AIS is agnostic concerning programming paradigms, virtual machines, and programming languages. AIS provides a built-in AIS Lisp compiler. Multiple virtual machines are supported, in fact a parent Lambda can run on one virtual machine while its child Lambda can run on another. Also, an Lambda can serve as a virtual machine for any other Lambda. There is built-in support for functional programming, object oriented programming, rule based programming, and Lambda oriented programming. Also supplied is an AIS JavaScript compiler, and an AIS HTML/XML compiler.
AIS technology represents a significant step forward in the use of "Intelligent Lambdas" in integrating both existing and new distributed applications with "Adaptive Intelligence". Adaptive Intelligence allows applications to identify previous patterns and relationships in a user's interaction history and then use this new information to alter the application's responses for a more effective, personal user experience. It's the key to retaining customers and ensuring a greater share of their business over time by developing personalized relationships. Increased knowledge about users quickly translates to better customer service, more opportunities to cross sell services and products, and ultimately improved results.
An application with a personalized, responsive interface is compelling. People will return to a Web site which is different with each visit. Static web pages bore people. Students proceed at a faster rate when the application reconfigures as the person learns. Data mining is more accurate when the mining application adapts to feedback results. Kids retain interest in games which constantly reconfigure to match the player's skill level and past game experiences.
Here are links to AIS Built-in Functions grouped according to Data Type.
Here are links to the functions of the AIS Built-in Objects.

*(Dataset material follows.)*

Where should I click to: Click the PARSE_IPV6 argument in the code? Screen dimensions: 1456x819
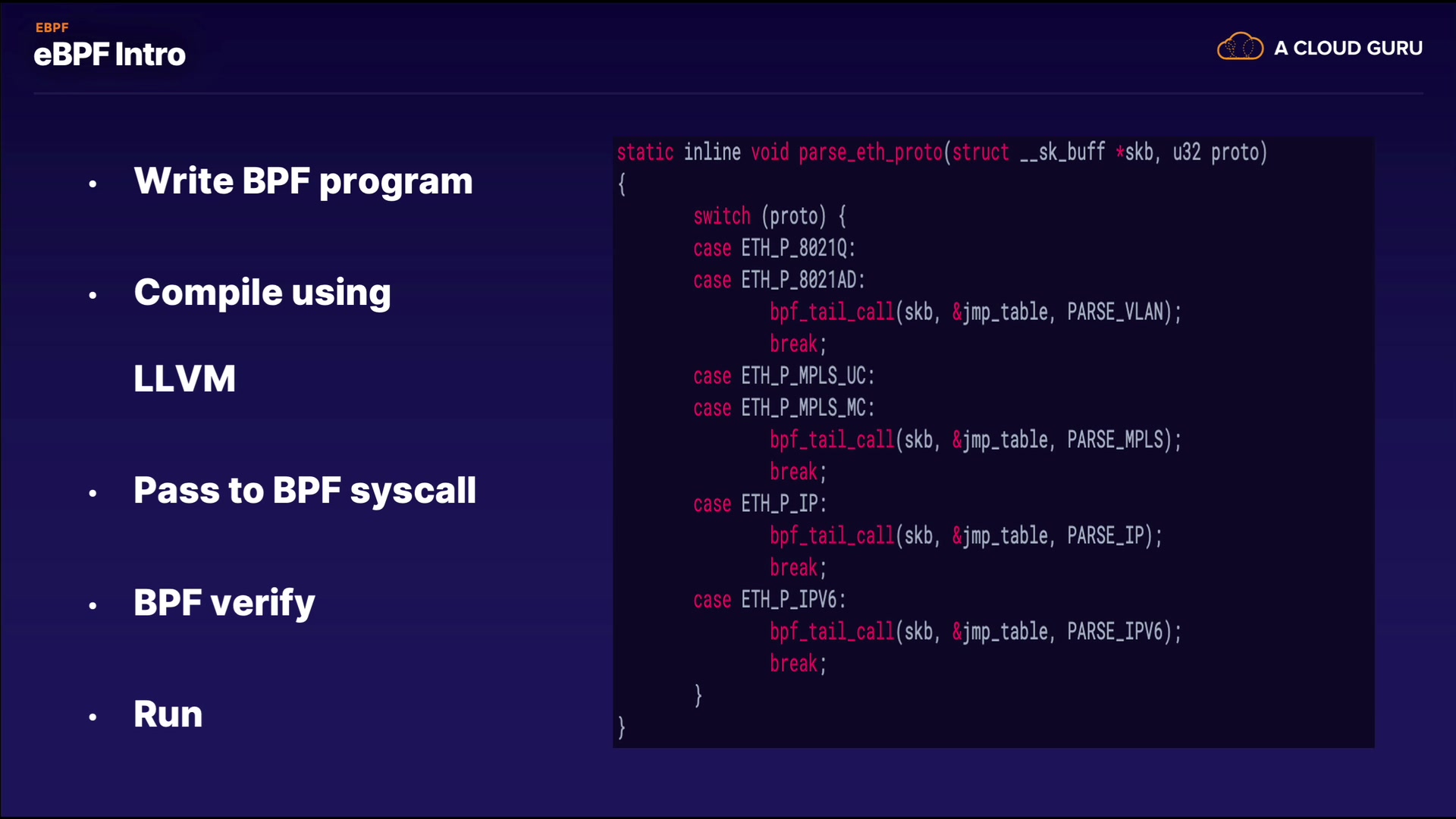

AIS Lambdas are designed to be write-once-run-anywhere executable objects. This is accomplished via the virtual machine concept of software Lambda execution. Lambda virtual machines are designed to be mapped onto the actual host microchip at the server location, providing faithful Lambda execution wherever the Lambda may travel on the Internet. There are currently several virtual machines operating within Analytic Information Server. The DRM virtual machine uses a Dynamically typed Register Machine model to provide portable Lambda execution from high level dynamically typed instructions all the way to super fast microchip-level register execution. The DRM virtual machine runs in emulation mode during the testing and debug phases of Lambda development, and there is an AIS Lambda debugger available for Lambdas running on this virtual machine. During the final release phases of Lambda development, DRM virtual machine Lambdas are automatically converted to the NATIVE virtual machine on the host computer, using the just-in-time compiler. The NATIVE virtual machine is a faithful machine language translation of the execution rules in the DRM virtual machine onto the actual host microchip at the server location. NATIVE virtual machine execution runs at microchip-level execution speeds.